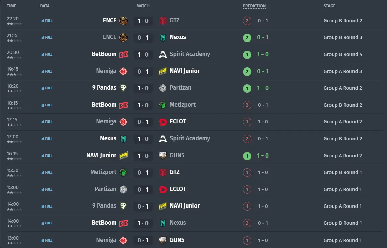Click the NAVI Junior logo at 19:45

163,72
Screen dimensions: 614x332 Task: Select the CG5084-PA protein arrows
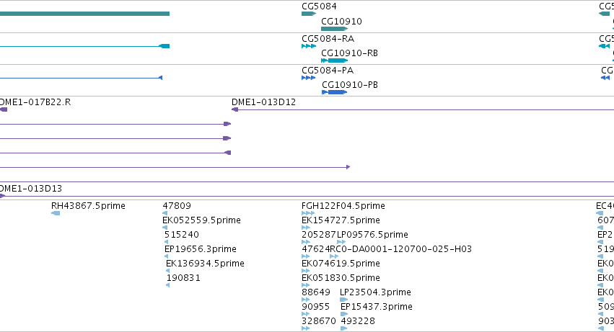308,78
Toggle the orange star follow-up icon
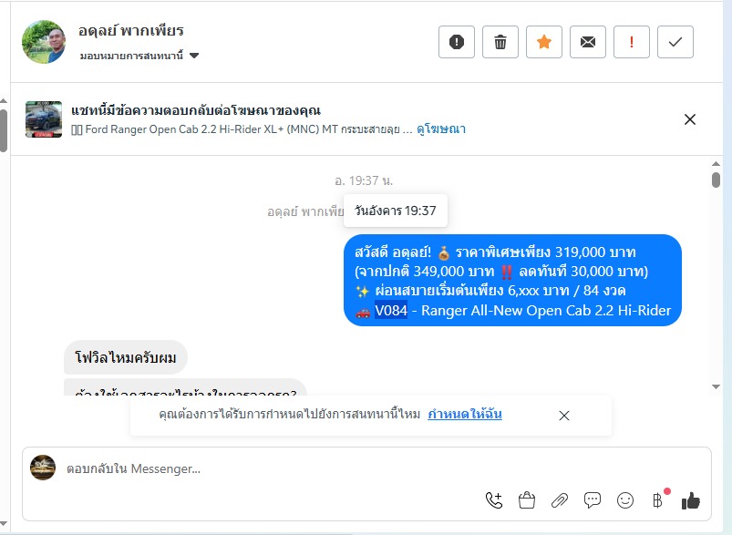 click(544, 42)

···

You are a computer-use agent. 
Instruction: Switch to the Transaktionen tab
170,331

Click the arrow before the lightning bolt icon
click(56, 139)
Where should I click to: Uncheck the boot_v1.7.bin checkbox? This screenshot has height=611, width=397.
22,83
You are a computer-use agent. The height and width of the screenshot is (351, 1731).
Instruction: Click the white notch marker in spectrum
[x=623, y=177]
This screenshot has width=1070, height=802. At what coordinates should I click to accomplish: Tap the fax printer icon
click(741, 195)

···

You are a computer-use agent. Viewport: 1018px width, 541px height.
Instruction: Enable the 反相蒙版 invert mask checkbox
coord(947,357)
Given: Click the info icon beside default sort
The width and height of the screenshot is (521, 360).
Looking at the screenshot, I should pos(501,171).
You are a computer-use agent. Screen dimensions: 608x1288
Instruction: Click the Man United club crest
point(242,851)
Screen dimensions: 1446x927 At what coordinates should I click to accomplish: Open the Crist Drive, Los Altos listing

···

• **What the exercise asks**
Pull out every line in the material above where "computer" occurs.

• **Reply**
You are a computer-use agent. 
You are a computer-use agent. The height and width of the screenshot is (351, 1731).
You are a computer-use agent. Viewport: 1018px width, 541px height.
You are a computer-use agent. Screen dimensions: 608x1288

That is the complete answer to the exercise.